TO BE DONE: Pick out each line below that contains the string "header". Case counts.

ITEMS:
- - - -

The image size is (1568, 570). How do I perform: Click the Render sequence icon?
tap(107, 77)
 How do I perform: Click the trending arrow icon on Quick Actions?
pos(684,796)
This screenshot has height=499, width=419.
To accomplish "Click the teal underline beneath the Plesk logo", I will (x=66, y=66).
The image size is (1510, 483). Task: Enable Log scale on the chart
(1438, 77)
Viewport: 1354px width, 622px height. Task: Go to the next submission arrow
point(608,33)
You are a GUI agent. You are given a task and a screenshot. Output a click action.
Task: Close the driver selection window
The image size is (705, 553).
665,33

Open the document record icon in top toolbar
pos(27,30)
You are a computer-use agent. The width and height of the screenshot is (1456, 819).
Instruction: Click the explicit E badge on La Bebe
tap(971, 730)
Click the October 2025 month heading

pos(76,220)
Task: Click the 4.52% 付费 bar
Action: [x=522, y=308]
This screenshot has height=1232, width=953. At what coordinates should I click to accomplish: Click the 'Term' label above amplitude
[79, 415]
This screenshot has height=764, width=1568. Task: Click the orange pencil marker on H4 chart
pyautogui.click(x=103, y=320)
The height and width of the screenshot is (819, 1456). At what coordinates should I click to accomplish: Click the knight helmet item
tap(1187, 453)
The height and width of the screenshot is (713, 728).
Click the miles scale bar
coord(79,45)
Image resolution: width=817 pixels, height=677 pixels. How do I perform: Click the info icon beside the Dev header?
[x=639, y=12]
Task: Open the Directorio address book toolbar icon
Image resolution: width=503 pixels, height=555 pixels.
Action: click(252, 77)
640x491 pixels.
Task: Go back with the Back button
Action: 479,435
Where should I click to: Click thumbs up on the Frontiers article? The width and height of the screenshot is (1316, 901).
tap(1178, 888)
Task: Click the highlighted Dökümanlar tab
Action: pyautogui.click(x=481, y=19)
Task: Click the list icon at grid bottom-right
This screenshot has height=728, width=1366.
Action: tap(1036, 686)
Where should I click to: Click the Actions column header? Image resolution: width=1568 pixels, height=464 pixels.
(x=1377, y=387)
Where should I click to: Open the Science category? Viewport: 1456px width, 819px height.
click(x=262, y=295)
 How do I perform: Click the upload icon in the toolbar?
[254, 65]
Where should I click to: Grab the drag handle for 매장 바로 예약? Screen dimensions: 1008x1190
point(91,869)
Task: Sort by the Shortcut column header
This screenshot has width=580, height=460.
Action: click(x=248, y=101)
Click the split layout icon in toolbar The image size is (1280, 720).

- - - -

RESPONSE FOR THIS EXERCISE:
Image resolution: width=817 pixels, height=677 pixels. How do I perform: Click the info icon beside the Dev header?
Where should I click to: Click the Actions column header? Image resolution: width=1568 pixels, height=464 pixels.
Task: Sort by the Shortcut column header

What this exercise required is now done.